こんなことをしたくないのに恥ずかしくて惨めで死にたくて涙がどぼどぼと溢れていく。

「やぁ、見ないでっ、あぁっ」

自分でも知らないくらい両手は淫らな動きをして一番キモチいいトコロを刺激してたまらなく背筋が震える。

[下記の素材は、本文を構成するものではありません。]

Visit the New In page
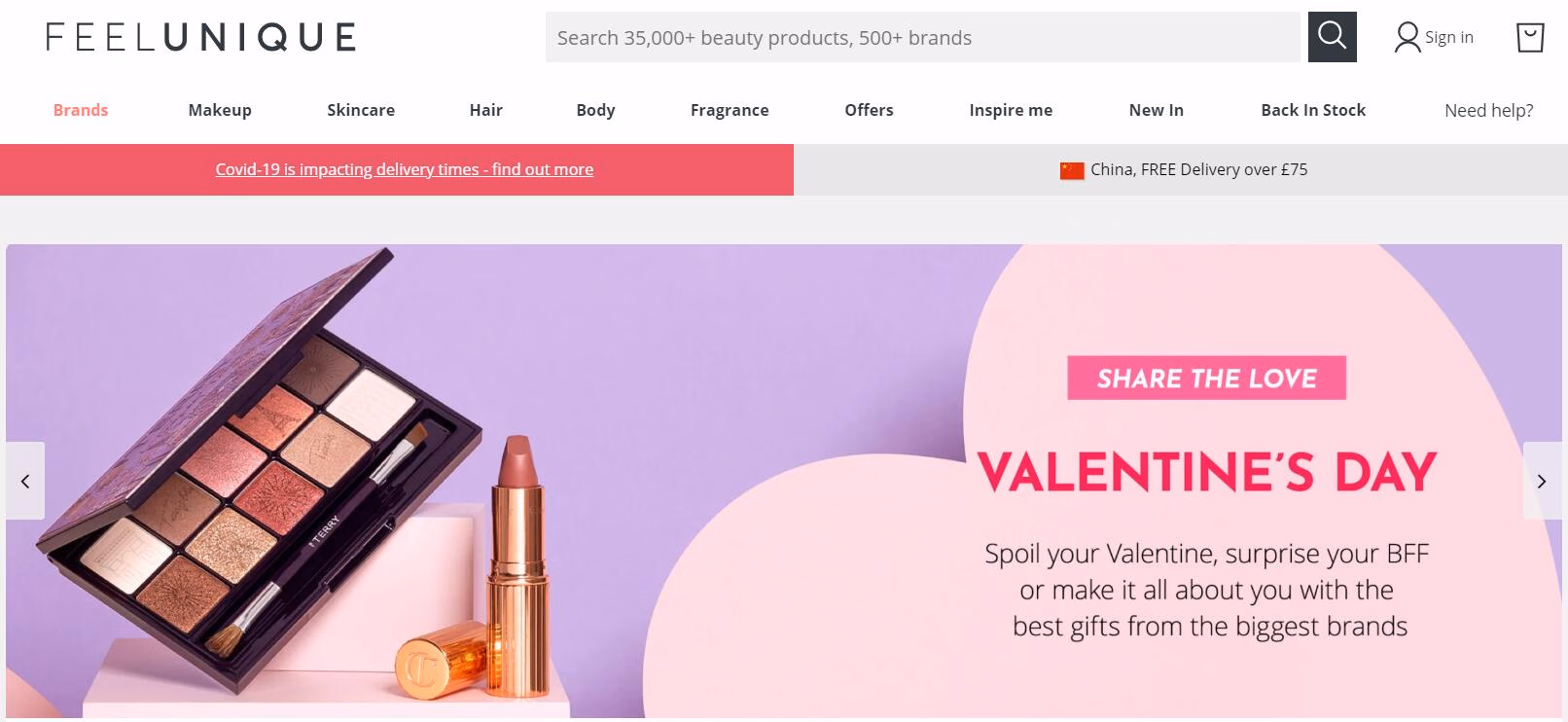Image resolution: width=1568 pixels, height=722 pixels. point(1157,110)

「アナルもひくひくと蠢いているぞ?昨晩までは何も知らぬ処女穴だったのにとんだ淫乱なものだ」

その視線から逃れようとしてもわずかに動ける体はまるで誘ってるみたいに臀部を動かすだけでなんの抵抗にもならない。

「はぁっ、ん、あっ、いやぁっ」

なにこれ、こんな自分の手で気持ちよくなれるなんて……

「あ、ぁ、あぁぁ…」

あっけなくイってしまった。
快感に震えている身体に冷たい魔王の手が触れる。

「さあ、従順な勇者には少しの快楽を与えてやった。今度は我を楽しませろよ?」

臀部を二つの手が開き、恥ずかしいソコをまじまじと見つめられる。
そして慣らしてもいないのに魔王の熱い性器がグイっと入り込んできた。

「いだぁっ、やめろっ、いやっ、ああああっ!」

痛い、侵入してくる異物をだそうとソコは締まるのに魔王は無慈悲に暴いていく。
俺がいくら喚いても叫んでも魔王は止めることなくナカを突く。
どのくらいの時間が経っただろう、俺はぼろぼろになりながら魔王の精を受け止めた。

「これからも楽しませろ、『勇者』?」

魔王はそう告げて去っていった。